Dika pun langsung mengeluarkan kamera, mengambil banyak foto dari berbagai sudut. Sedangkan saya langsung berlari ke arah para penjual makanan, yang tidak jauh dari pantai. “Maaf bu, ini pantai apa?” tanya saya. Dalam otak saya cuma ada dua kemungkinan, pertama ini adalah kepanjangan dari pantai Poktunggal, kedua ini adalah pantai Indrayanti. Tapi saya pikir lagi, pantai ini kok ga mirip pantai Indrayanti dalam ingatan saya ya?

Si penjual makanan yang saya tanya pun memberitahu kalo ini adalah pantai Goa Lawang Watu. Hah, apa? Goa Lawang Watu? Lha goa-nya mana, tanya saya sambil clingak clinguk melihat sekeliling.

“Tidak ada goa mbak, cuma ada batu yang bentuknya seperti Lawang (pintu)”. Nah lho?

Saya dan Dika langsung menuju lokasi yang ditunjuk si ibu penjual makanan. Mencari Lawang Watu. Ternyata benar. Disana ada sebuah batu karang tinggi yang nampak serupa di kanan kiri, sehingga mirip seperti pintu pada bangunan rumah jawa. Setelah itu kita bisa menyusuri batu-batu karang ini sambil menikmati keindahan garis-garis alami yang membentuk motif tertentu.

Dari si ibu penjual makanan tersebut, sebelumnya saya sempat diceritakan tentang kepercayaan warga sekitar bahwa lokasi pantai Goa Lawang Watu ini adalah petilasan dari Raja Brawijaya. Ah namanya juga mitos. Saya sich antara percaya atau tidak. Jauh sebelumnya, saya pernah penelitian PKM tentang mitos yang beredar di Gunungkidul, rasanya baru kali ini dengar ada petilasan Brawijaya di pantai Goa Lawang Watu. Belum pernah denger sebelumnya. Tapi biar sajalah, nampaknya mitos tertentu memang perlu kok dihidupkan buat menjaga kelestarian sebuah tempat.

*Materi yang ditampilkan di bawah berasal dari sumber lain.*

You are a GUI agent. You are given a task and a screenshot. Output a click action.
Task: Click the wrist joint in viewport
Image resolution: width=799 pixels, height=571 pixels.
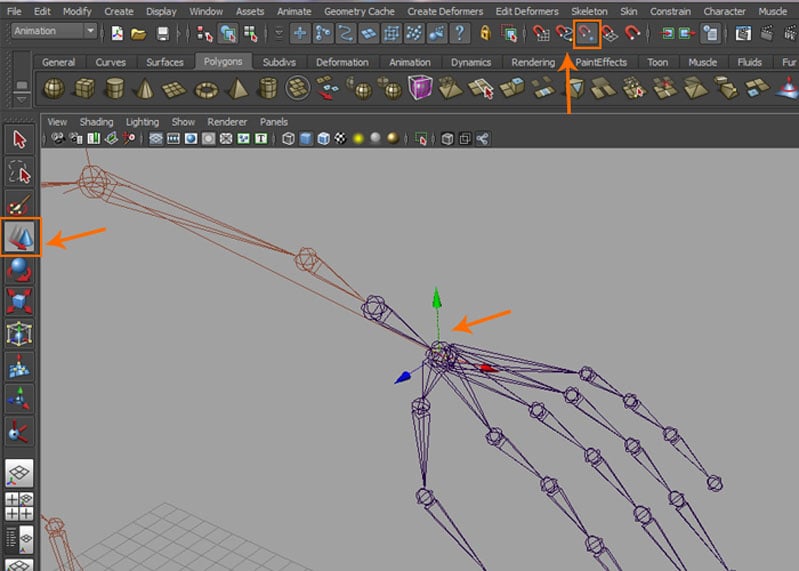(438, 353)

Kelebihan Pantai Goa Lawang Watu, karena belum terlalu popular, maka pantai ini masih sepi. Di daerah Gunungkidul, pantai yang sepi kadang ber-idiom dengan pantai yang bersih. Pantai yang bersih, buat saya, artinya adalah pantai yang apik 😉

Dari pantai Goa Lawang Watu, jika disusuri ke arah barat maka kalian akan menemukan pantai Indrayanti yang tersohor itu. Yap, pantai Goa Lawang Watu memang bersebelahan dengan pantai Indrayanti. Meski begitu, nasib menentukan berbeda. Jika pantai Indrayanti sangat ramai maka pantai Goa Lawang Watu sebaliknya.

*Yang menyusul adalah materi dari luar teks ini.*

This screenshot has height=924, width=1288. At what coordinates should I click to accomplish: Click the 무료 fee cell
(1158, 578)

Kekurangan dari pantai Goa Lawang Watu adalah pantai ini termasuk ke dalam salah satu pantai yang telah ditarik retribusi. Tapi itu hanya terjadi jika kalian datang ke pantai ini melewati akses jalan yang dimiliki pantai Indrayanti. Kalo mau gratis, tiru saya donk! Susuri pantai ini dari pantai Poktunggal. Huahaha 😉 #ngirit.com

Waktu itu sempat lho saya ditantang si ibu penjual makanan, untuk menyusuri pantai ke barat hingga ke pantai Indrayanti. “Ayooo mbak, berani ga?” Saya pun nyerah. Ga dech bu. Makasih. Saya sich kuat jalan kaki hingga ke pantai Indrayanti, tapi saya ga kuat mbayangin kudu jalan kaki balik susuri pantai hingga ke pantai Poktunggal. Waduh bisa pingsan saya di pinggir pantai.

Saya dan Dika pun sempat berseloroh, kecuali teman kami yang satu lagi (si maztrie) bersedia membawa tiga motor kami dari pantai Poktunggal hingga ke pantai Indrayanti, kami siyap menerima tantangan! Huahaha 😉 kami pun langsung mlipir tancap gas balik ke pantai Poktunggal, takut mendapatkan tantangan yang lebih ganas!

Setelah jalan sampai ngos-ngos-an balik ke pantai Poktunggal, kami pun baru sadar kalo ternyata maztrie yang kami minta nungguin barang-barang di bawah batang pandan laut sudah lenyap entah kemana. Wooo ternyata barang-barang kami ga ada yang nungguin. Cuma ada mas pemilik sewa payung yang cengar cengir di dekat situ. Huft untung masih tinggal di Gunungkidul, masih aman. Ga kebayang kalo itu di Jakarta, pasti barang-barang kami sudah lenyap semua!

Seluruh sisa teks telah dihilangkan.